## [Activity]
Write out exactly the lines of the entries below from the one holding "This screenshot has width=700, height=700." to the one holding "Switch to the Tools", inclusive, and leave out all other lines.

● ● ●

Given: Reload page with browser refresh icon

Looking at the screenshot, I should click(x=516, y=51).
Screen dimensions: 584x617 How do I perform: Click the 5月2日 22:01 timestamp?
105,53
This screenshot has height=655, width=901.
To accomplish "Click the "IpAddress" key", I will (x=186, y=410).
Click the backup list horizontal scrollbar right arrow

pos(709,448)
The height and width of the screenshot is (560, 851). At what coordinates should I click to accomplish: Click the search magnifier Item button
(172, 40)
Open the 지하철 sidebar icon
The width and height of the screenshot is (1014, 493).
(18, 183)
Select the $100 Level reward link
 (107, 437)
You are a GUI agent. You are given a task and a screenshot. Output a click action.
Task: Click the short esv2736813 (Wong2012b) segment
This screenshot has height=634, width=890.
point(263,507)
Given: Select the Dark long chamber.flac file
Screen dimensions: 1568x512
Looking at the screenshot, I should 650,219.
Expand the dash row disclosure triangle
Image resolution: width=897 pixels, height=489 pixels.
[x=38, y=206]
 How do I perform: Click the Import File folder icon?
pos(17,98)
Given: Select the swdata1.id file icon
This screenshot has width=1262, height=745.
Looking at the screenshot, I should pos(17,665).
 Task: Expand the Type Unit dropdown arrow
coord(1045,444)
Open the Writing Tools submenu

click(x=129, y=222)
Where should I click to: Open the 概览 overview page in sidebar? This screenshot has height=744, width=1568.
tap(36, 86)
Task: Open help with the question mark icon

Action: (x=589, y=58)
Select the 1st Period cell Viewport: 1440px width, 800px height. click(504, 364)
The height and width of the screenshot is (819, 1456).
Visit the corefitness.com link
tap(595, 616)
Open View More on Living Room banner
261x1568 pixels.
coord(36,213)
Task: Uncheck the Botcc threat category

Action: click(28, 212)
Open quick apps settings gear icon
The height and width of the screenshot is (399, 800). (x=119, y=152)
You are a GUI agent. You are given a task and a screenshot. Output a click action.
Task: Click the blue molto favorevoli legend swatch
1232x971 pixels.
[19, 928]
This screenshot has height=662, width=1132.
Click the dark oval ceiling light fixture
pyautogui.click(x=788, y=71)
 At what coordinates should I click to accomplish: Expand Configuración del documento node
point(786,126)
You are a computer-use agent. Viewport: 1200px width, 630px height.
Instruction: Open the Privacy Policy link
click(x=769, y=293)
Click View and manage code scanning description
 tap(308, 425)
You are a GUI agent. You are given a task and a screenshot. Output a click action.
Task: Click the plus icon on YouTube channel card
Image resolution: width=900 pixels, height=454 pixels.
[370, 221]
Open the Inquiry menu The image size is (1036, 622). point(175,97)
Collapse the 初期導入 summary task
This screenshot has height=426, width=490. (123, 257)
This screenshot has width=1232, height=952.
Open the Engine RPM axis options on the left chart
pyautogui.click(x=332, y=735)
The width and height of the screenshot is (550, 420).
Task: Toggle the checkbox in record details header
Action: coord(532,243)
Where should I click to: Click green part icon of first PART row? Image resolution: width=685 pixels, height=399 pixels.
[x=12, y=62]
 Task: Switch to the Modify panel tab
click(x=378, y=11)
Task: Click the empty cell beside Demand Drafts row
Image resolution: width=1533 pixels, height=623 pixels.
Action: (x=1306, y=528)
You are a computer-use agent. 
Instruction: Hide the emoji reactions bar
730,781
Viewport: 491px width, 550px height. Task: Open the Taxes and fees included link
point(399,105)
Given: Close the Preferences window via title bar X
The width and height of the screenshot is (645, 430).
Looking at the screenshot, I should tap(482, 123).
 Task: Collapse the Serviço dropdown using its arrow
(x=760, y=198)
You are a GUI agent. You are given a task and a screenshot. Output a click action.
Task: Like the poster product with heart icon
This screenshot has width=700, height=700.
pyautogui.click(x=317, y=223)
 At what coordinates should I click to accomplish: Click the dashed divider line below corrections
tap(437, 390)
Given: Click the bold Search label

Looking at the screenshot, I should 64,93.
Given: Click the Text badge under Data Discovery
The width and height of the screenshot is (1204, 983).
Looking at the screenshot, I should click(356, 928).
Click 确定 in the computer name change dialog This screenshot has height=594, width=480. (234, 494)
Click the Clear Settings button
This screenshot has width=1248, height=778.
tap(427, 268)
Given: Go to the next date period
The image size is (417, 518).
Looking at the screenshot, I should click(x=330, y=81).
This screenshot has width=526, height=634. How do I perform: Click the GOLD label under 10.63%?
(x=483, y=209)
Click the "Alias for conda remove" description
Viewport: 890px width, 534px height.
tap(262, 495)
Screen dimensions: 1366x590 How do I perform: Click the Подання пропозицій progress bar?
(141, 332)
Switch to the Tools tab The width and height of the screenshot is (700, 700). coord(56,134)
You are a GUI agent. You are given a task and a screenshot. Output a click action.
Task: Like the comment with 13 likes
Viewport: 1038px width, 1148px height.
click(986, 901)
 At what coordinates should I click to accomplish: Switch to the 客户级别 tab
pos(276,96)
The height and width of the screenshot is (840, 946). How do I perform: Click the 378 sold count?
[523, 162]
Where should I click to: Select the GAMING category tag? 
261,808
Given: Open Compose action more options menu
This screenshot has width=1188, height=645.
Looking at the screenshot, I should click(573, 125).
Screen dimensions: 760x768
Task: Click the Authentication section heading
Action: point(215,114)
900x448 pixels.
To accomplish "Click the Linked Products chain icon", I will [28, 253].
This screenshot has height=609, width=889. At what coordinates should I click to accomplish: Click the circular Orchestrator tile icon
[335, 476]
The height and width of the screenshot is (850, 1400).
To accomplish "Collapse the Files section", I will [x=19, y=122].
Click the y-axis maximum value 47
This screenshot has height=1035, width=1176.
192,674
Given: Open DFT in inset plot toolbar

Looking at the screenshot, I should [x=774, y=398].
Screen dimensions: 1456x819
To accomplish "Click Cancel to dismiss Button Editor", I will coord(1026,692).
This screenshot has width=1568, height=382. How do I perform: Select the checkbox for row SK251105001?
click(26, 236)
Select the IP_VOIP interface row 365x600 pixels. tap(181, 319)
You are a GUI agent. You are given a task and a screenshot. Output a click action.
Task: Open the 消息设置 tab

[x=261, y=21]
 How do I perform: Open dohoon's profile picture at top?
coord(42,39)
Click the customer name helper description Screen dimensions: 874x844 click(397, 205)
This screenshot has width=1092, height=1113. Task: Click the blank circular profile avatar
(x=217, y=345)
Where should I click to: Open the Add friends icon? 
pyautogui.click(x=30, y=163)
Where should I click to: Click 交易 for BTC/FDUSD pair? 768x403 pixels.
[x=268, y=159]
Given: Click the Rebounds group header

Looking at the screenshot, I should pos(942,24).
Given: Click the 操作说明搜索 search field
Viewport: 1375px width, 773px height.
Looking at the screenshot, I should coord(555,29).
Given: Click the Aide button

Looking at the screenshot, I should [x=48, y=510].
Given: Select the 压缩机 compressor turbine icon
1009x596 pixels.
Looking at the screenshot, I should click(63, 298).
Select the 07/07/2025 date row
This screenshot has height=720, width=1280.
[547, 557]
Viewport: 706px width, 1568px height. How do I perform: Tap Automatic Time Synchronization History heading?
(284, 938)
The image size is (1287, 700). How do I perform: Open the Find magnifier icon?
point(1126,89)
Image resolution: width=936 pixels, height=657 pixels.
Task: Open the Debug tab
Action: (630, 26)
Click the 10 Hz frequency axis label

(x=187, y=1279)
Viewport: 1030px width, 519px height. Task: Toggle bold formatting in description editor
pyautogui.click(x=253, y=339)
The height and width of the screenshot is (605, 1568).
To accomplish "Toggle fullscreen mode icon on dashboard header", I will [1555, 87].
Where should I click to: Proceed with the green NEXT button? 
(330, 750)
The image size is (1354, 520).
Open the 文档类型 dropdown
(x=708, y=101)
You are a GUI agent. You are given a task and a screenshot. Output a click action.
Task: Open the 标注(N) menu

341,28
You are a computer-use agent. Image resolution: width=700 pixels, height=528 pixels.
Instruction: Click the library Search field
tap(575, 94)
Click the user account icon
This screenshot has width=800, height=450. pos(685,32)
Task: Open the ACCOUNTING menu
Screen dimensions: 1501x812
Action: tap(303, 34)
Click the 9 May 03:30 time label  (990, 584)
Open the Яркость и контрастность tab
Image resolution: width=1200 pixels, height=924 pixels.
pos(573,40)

● ● ●

## [Output of the task]
This screenshot has width=700, height=700.
pyautogui.click(x=317, y=223)
 At what coordinates should I click to accomplish: Click the dashed divider line below corrections
tap(437, 390)
Given: Click the bold Search label

Looking at the screenshot, I should 64,93.
Given: Click the Text badge under Data Discovery
The width and height of the screenshot is (1204, 983).
Looking at the screenshot, I should click(356, 928).
Click 确定 in the computer name change dialog This screenshot has height=594, width=480. (234, 494)
Click the Clear Settings button
This screenshot has width=1248, height=778.
tap(427, 268)
Given: Go to the next date period
The image size is (417, 518).
Looking at the screenshot, I should click(x=330, y=81).
This screenshot has width=526, height=634. How do I perform: Click the GOLD label under 10.63%?
(x=483, y=209)
Click the "Alias for conda remove" description
Viewport: 890px width, 534px height.
tap(262, 495)
Screen dimensions: 1366x590 How do I perform: Click the Подання пропозицій progress bar?
(141, 332)
Switch to the Tools tab The width and height of the screenshot is (700, 700). coord(56,134)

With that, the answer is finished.